The Heckel analysis showed that for both formulations, F01 and F02, as the compaction pressure increased, values of relative density increased. Hence, a higher degree of densification occurred at higher pressures. In concurrence with previous studies,^18,21 StarLac^® had lower P_y when compared to FlowLac^®100; therefore, the values of P_y were higher for F01 at all compaction pressures compared to F02. These findings also indicate that more densification was exhibited by F02 and this could be attributed to the low resistance to force as seen in Figure 3. This may also be attributed to the different physical properties of the DTAs.

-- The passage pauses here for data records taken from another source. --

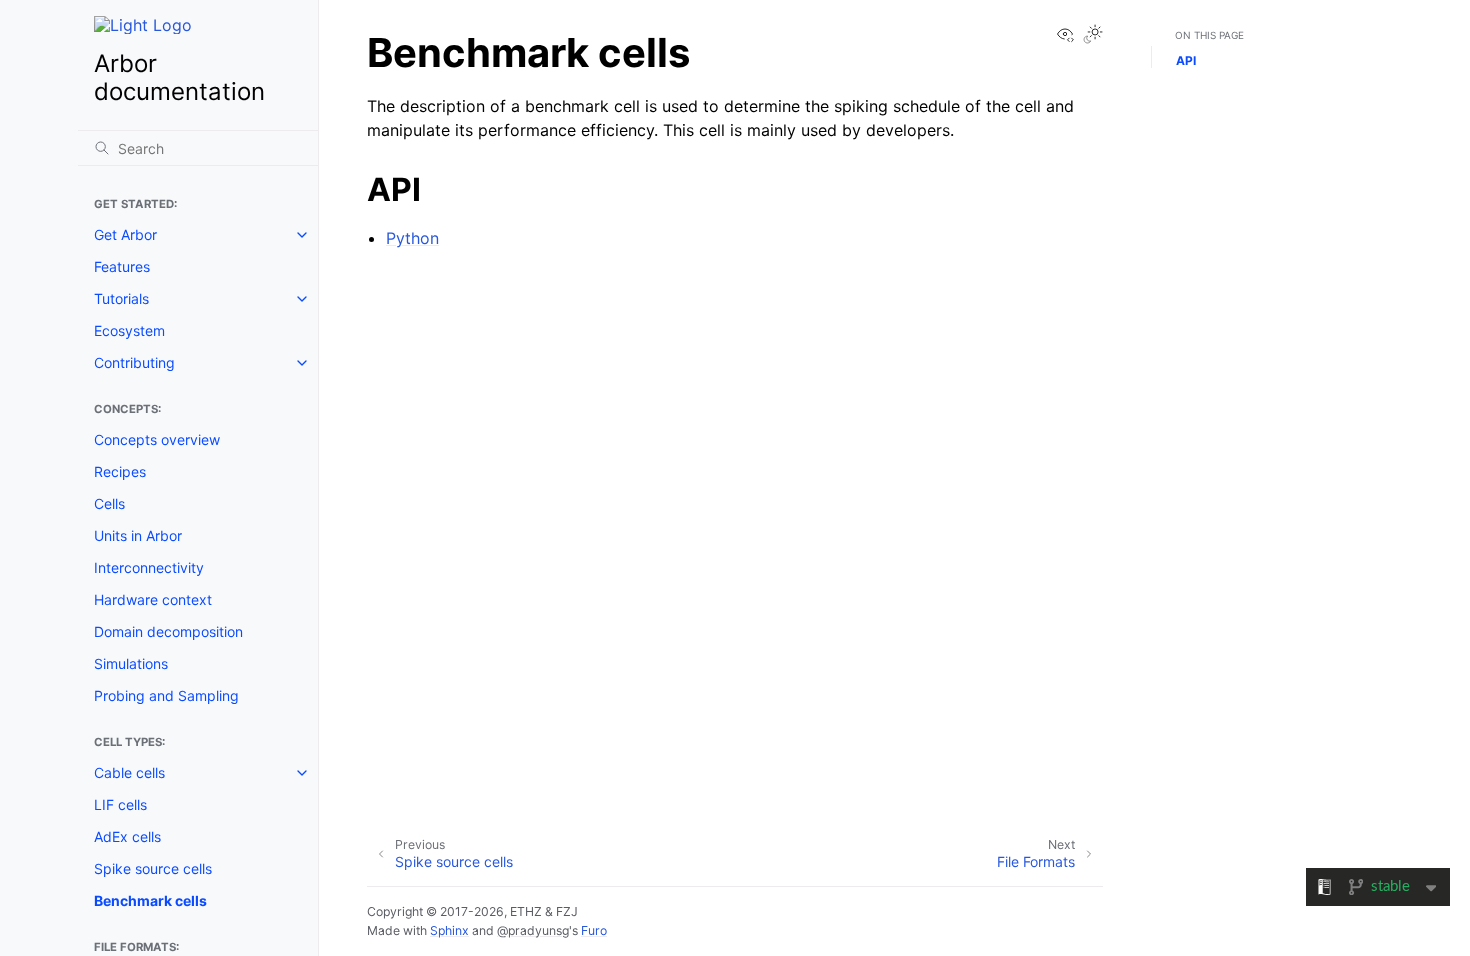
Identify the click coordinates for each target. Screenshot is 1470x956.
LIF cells (120, 804)
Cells (109, 503)
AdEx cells (127, 836)
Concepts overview (157, 439)
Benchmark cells (150, 900)
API (1186, 60)
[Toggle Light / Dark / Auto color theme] (1093, 35)
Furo (594, 930)
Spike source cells (153, 868)
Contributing (134, 362)
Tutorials (121, 298)
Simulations (131, 663)
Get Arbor (125, 234)
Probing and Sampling (166, 695)
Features (122, 266)
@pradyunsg (533, 930)
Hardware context (153, 599)
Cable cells (129, 772)
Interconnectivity (149, 567)
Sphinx (449, 930)
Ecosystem (129, 330)
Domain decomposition (168, 631)
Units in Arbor (138, 535)
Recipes (120, 471)
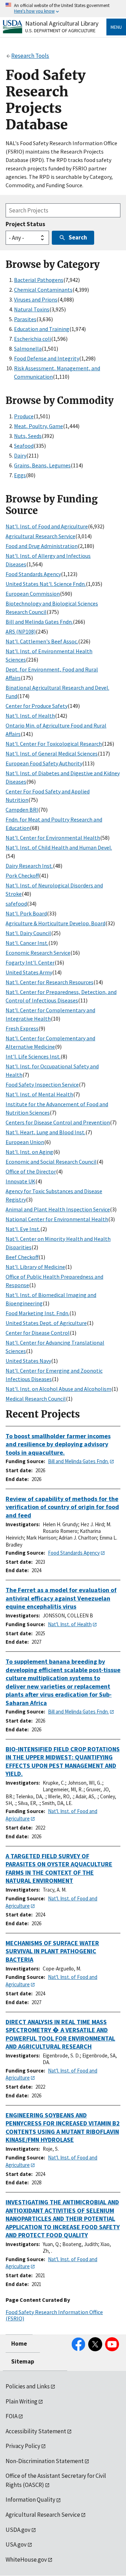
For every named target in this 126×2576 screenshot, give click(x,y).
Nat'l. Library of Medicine (35, 1266)
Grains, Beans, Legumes (42, 465)
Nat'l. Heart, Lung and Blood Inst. (45, 1132)
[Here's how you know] (63, 8)
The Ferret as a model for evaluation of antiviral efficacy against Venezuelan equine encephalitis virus (61, 1598)
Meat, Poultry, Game (38, 426)
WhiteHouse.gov (26, 2559)
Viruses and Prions (35, 299)
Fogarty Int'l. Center (30, 962)
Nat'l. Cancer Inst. (27, 942)
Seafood (24, 445)
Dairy (20, 455)
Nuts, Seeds (28, 435)
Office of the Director (31, 1171)
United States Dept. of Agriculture (46, 1322)
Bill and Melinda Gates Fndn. (39, 621)
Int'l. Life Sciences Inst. (33, 1056)
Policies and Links (28, 2386)
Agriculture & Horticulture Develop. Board (55, 923)
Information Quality (30, 2499)
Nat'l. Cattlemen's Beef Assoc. (42, 641)
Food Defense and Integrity (46, 358)
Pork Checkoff (22, 875)
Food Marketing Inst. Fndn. (37, 1313)
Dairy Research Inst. (29, 865)
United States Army (29, 972)
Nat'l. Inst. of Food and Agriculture (47, 526)
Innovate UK (20, 1181)
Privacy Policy (23, 2446)
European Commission (33, 593)
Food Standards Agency (33, 573)
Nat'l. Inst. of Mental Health (39, 1094)
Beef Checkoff (22, 1256)
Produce (24, 416)
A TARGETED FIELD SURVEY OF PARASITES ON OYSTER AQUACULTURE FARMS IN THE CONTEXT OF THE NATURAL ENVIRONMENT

The confidence level of 95% gives a clear indication of variation between P_y of both DTAs, with a significant difference value (p<0.05).

The reduced densification of F01 (FlowLac^®100) can be associated with increased frictional and cohesive forces, which tend to restrain particle sliding. This leads to a relatively small amount of fragmentation and thus formation of less dense compacts.¹⁴

The data illustrated in Table 3a and 3b indicated that at different compaction forces the StarLac^® tablets exhibited lower elastic energies than FlowLac^®100 tablets did.

As observed from the hardness profiles of F03 and F04, both formulations were compressible and gave suitable crushing strengths at 15 kN. Due to the difference in composition of the DTAs, StarLac^® gave rise to a combination of deformation mechanisms. This indicates that there was a reduction in the brittle behavior of StarLac^®.

Study limitation

A limitation of the study is that slugging may not generate reproducible results and therefore the use of a roller compactor may improve reliability.

To obtain an optimized formulation using the same materials, the study can be expanded by implementing more tablet tests to help design a more robust formulation with the aid of a compaction simulator.

CONCLUSION

A CS can precisely and efficiently characterize the compressibility of DTAs in a single compression cycle in real time. The low P_y of the StarLac^® formulation indicated better compressibility in comparison to FlowLac^®100. Initial characterization of both DTAs used led to understanding of their deformation behavior from the Heckel parameter (P_y) depicting a brittle nature.

Conflicts of interest: No conflict of interest was declared by the authors. The authors alone are responsible for the content and writing of the paper.